But if Apple v.3 is going to change the way investors value Apple, they’ll need more answers than Cook gave Monday. Apple was so sparse on key details around its video and news services that it felt like Apple had rushed the event or was waiting on a critical deal that never came through.
Apple introduced Apple TV+, its subscription video service for original programs, and showcased a handful of series starring Jennifer Aniston, Kumail Nanjiani and Oprah Winfrey.”
The only logical reaction to such a letdown would be to hit the sell button. Aggressively and repeatedly. On that day, Apple shares did tumble about $7 to $186, but it regained to $188. This was done on a volume of 50 million shares. However after that day, when you would expect to see a more violent reaction, Apple shares were extremely stable and over the week it was very clear to everybody in the market that Apple had a major support at $188. By support, it means that if the price went below $188, then there will be huge buy orders to bring the price back above $188. By Friday this support level moved up slightly to $188.6.
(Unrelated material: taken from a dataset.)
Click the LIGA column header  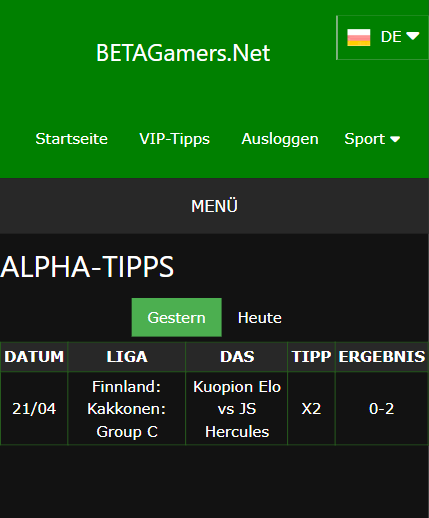point(127,357)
For example, on 27 Mar ‘19 (last Wednesday), the Dow Jones and the Nasdaq sold aggressively during the morning session, with the Nasday down 90 points at one time. Big tech companies like Microsoft sold down consistent with a volatile session but Apple stock did not budge below the $188 barrier for a long time. When it finally broke below $188, the joy of the short sellers was short lived as the shares pulled back almost immediately i.e within an hour.
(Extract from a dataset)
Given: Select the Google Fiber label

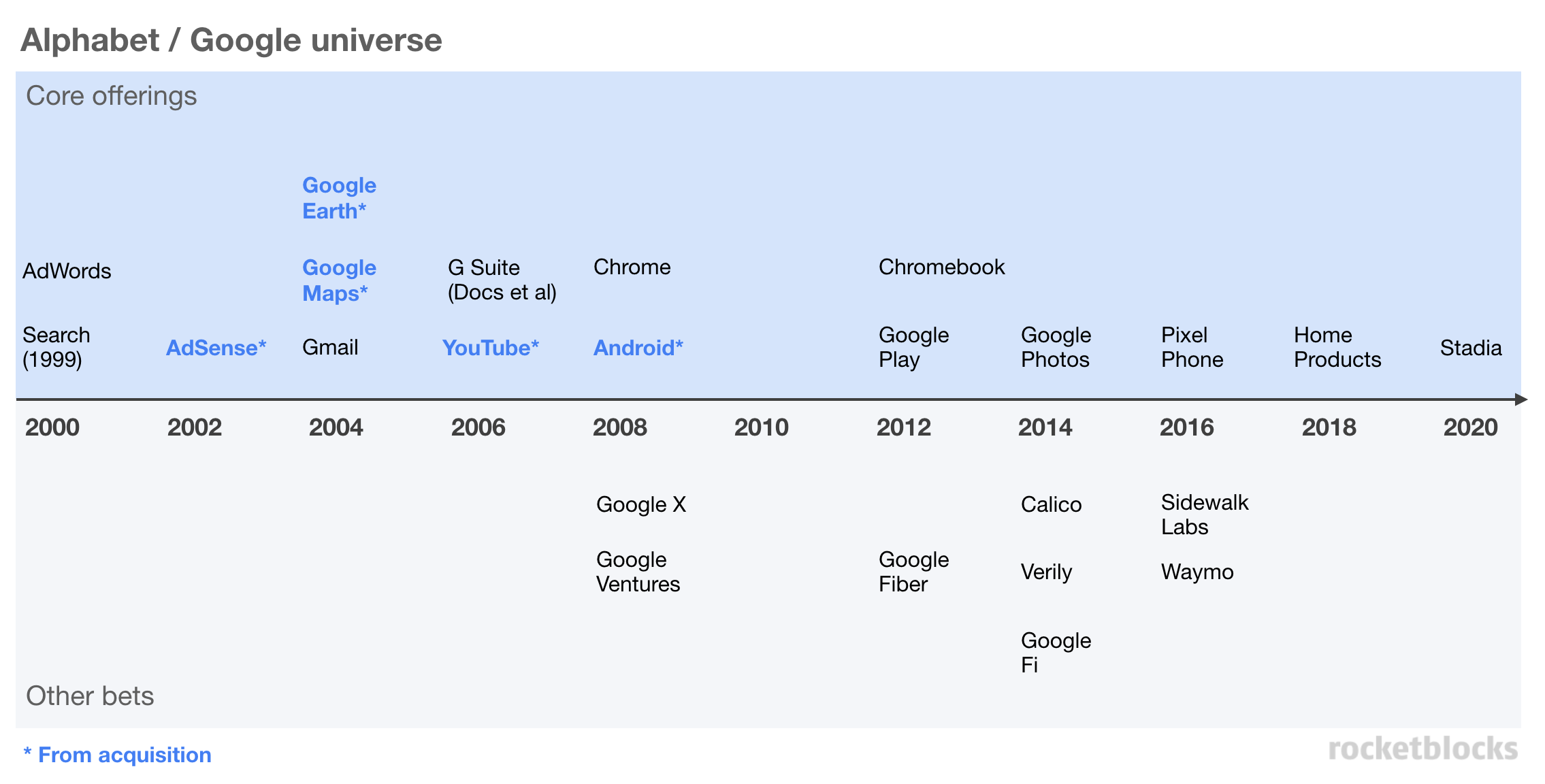Looking at the screenshot, I should pos(913,572).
When we look at the short sales, it becomes clearer. Short sellers profit when the share price goes down. On Monday to Wednesday, the average short sale volume was about 9.7 million shares. On Thursday to Friday, it dropped to 4.5 million shares.
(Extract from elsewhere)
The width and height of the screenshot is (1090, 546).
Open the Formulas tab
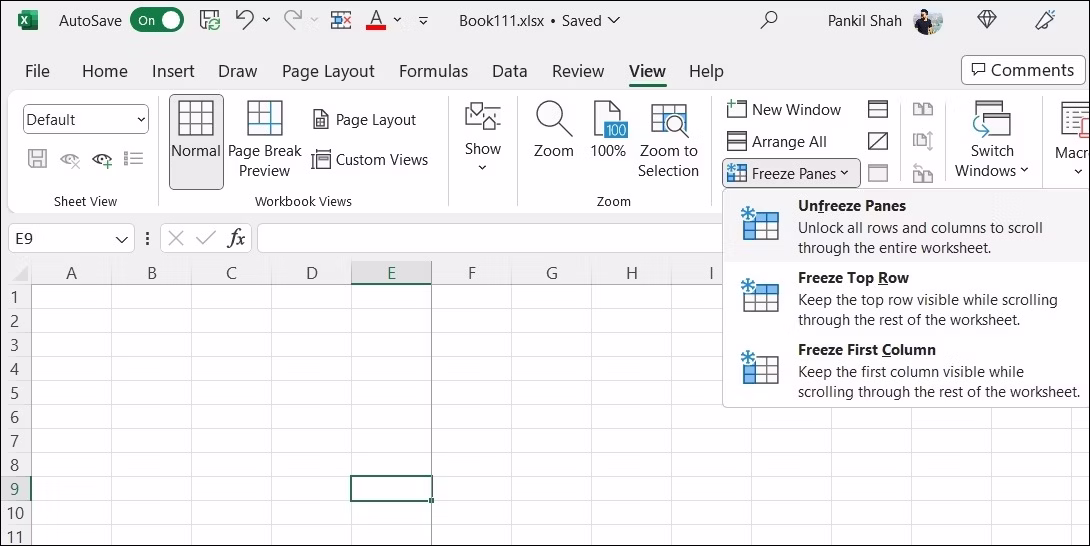pyautogui.click(x=433, y=71)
The reason I think is due to this major $188 support level. What this means is that there is a “big” buy order at $188 per share, big enough to absorb millions shares worth billions of dollars. The order is probably at least $10 to $15 billion in size, which could support about a volume of 70 million shares. Even worse for the short seller is that if the initial support is breached, a new buying order could be triggered that will push the price back up. Only a mad person would dare pick a fight against a stock backed by such strong support levels.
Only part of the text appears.